|Ph.D Student||Benhamou David|
|Subject||MicroRNAs Regulation of PI3K Pathway Determines Lymphocyte|
Development and Differentiation
|Department||Department of Medicine||Supervisor||Professor Doron Melamed|
|Full Thesis text|
microRNAs are small RNA molecules that regulate gene expression and play critical roles in hematopoietic cell fate decisions, and play a crucial role in B cells development function survival and homeostasis.
Earlier studies have shown that fate decision of B cells can be altered through modification of intracellular signals. The major intracellular pathway which controls B cells fate and development is the PI3K pathway. In the first part of this work we focus on PI3K regulation by miRNAs. For this propose we used an inducible system to ablate in vivo the expression of Dicer in hematopoietic cells. Dicer is one of the enzymes responsible for processing miRNAs to their mature form and ablation of Dicer prevents miRNAs expression. We found that Dicer ablated immature B cells undergoing enhanced apoptosis. Biochemical analysis revealed that absence of miRNAs leads to suppressed PI3K activity due to increased expression of (Pten, the PI3K’s main antagonistic phosphatase. However, the extent of feedback regulation between PI3K activity and Pten expression during B cell development is unclear. To resolve this, based on our finding we tested here the hypothesis that PI3K controls Pten expression via microRNA. To confirm the physiological relevance of this mechanism, we tested whether reducing expression of Pten can reconstitute PI3K activity to rescue Dicer-ablated transitional B cells from apoptosis. Indeed, upon deletion of one Pten allele we found that PI3K activity was increased and facilitated survival of Dicer-ablated immature cells. Further biochemical studies uncovered a c-myc/miR17-92/Pten axis autostimulatory axis which controls PI3K activity in B lineage cells. Using a genetic approach of deletion and complementation, we show that the miR17-92 regulation on Pten expression critically controls PI3K activity and the survival of immature B cells.

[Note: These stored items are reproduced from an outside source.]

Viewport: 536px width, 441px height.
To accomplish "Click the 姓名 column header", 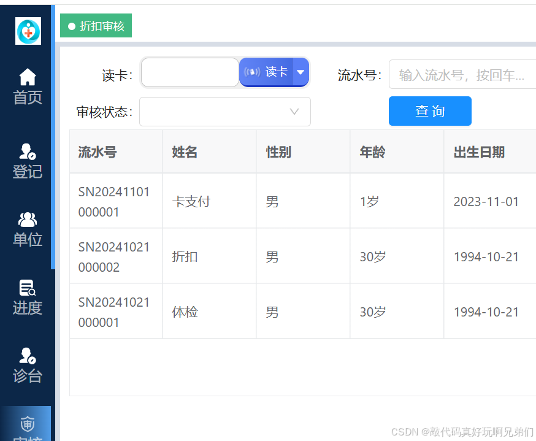I will point(184,151).
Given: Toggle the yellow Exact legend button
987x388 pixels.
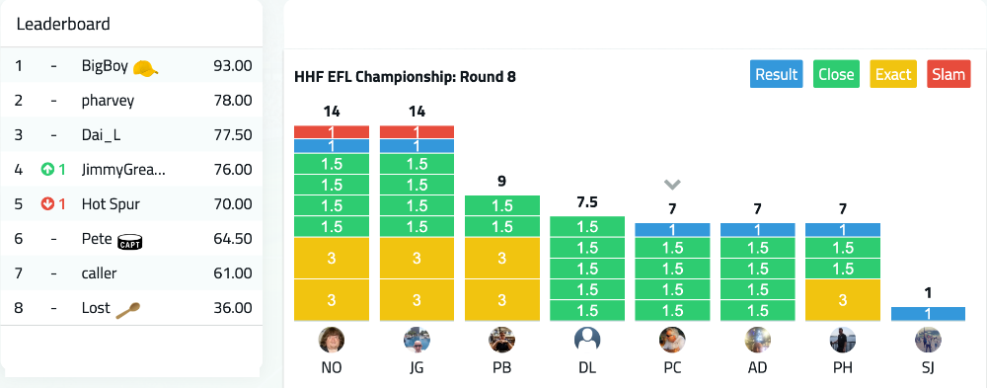Looking at the screenshot, I should click(x=893, y=74).
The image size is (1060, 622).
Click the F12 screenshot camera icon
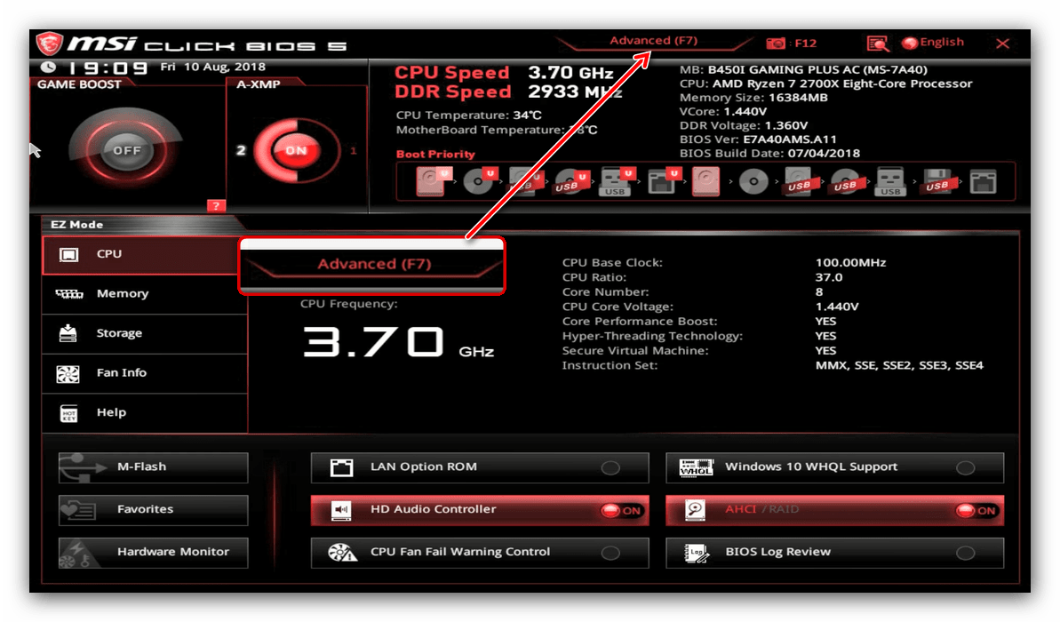(x=776, y=43)
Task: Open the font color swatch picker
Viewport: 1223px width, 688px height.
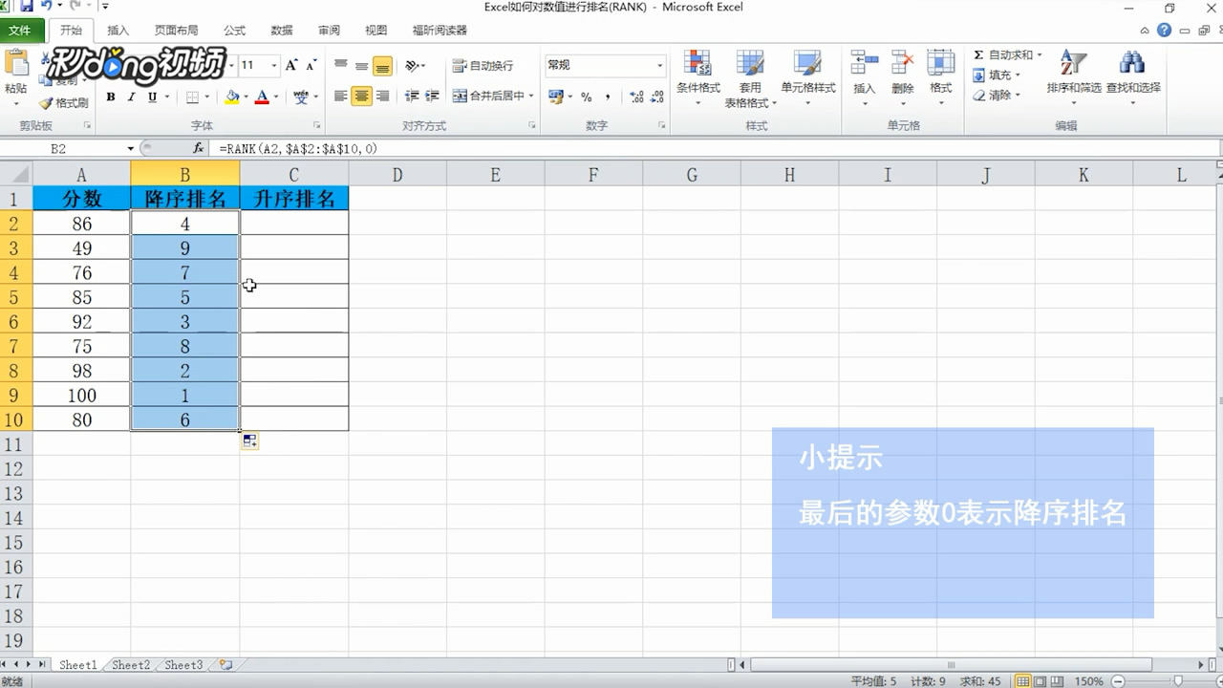Action: (276, 97)
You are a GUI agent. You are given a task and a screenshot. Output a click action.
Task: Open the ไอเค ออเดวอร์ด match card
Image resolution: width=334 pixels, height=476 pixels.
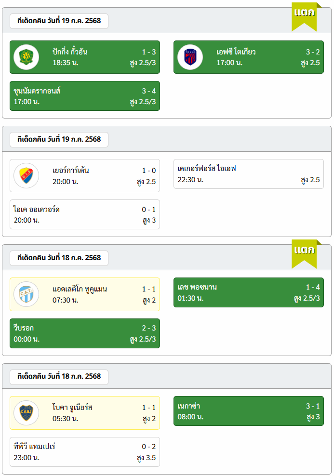pyautogui.click(x=84, y=214)
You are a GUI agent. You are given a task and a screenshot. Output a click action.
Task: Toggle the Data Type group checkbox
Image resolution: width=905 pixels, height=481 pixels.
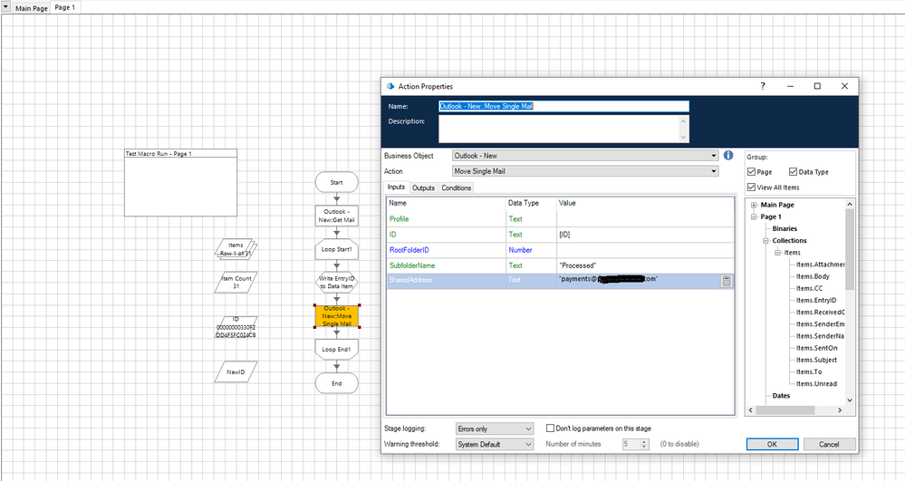794,172
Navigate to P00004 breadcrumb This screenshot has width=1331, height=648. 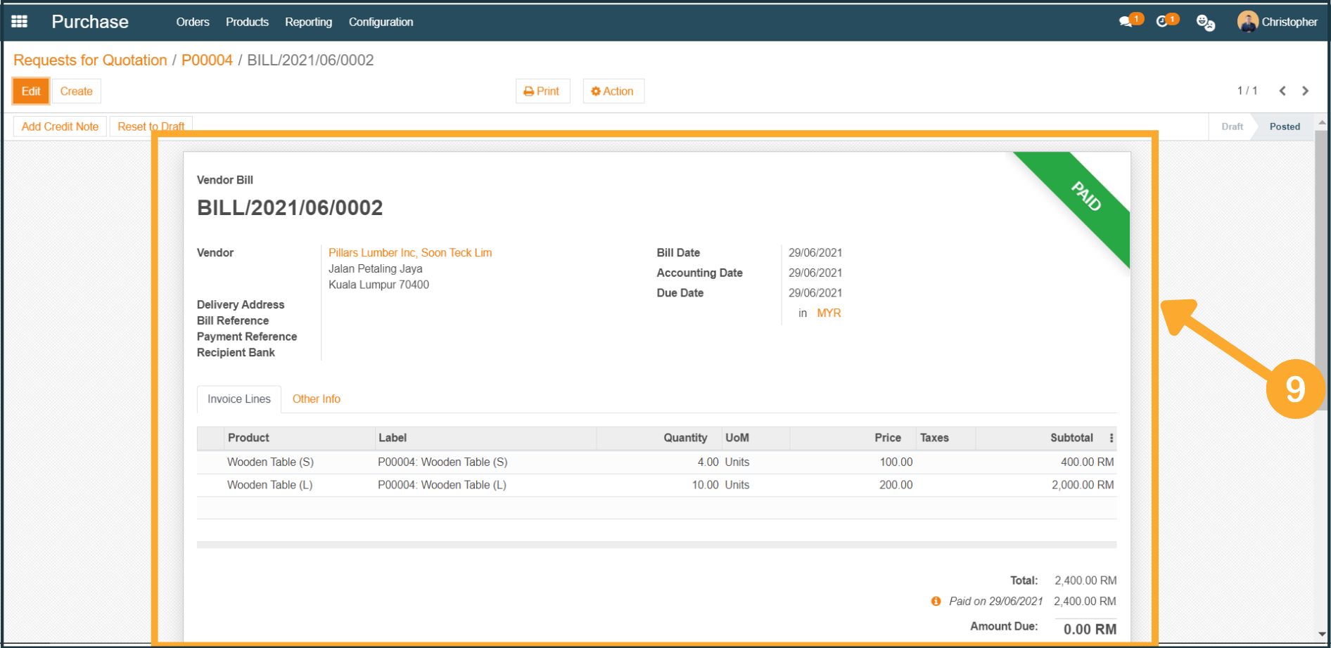207,60
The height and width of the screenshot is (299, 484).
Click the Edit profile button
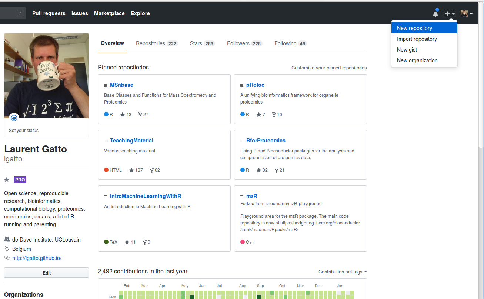[x=46, y=272]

Lifelong blood cell production is governed through homeostasis of hematopoietic stem cells (HSC), which is a tightly regulated process, controlled by intrinsic and extrinsic signals. Here we investigated whether miRNAs regulate intrinsic signals to promote HSC to self-renew and differentiation. Since in first part of this work we showed that miRNAs regulate PI3K through repressing Pten expression and since the PI3K controls HSC functions, we next tested whether miRNAs regulate HSC survival and differentiation. To address this globally we used our inducible system to ablate expression of Dicer. We found aplastic bone marrow outcome in Dicer ablated mice and limited survival of the mice. We found that HSCs are present in Dicer-ablated mice but in reduced numbers due to failure of self-renewal and increased apoptosis due to reduced PI3K activity Enhancing PI3K in hematopoietic cells restores normal HSC progenitor homeostasis in Dicer deficient mice as evidenced by a normal cell growth of all cell lineages in the bone marrow.
Overall our findings support that miRNAs regulate hematopoiesis and B cells fate decision through the PI3K pathway. Furthermore, our results suggest that miRNAs control lymphocyte development and homeostasis of mature B cells through a synergy between PI3K and Notch signaling. Lastly, we identified miRNAs responsible to maintain B cells phenotypic difference between mature and immature B cells.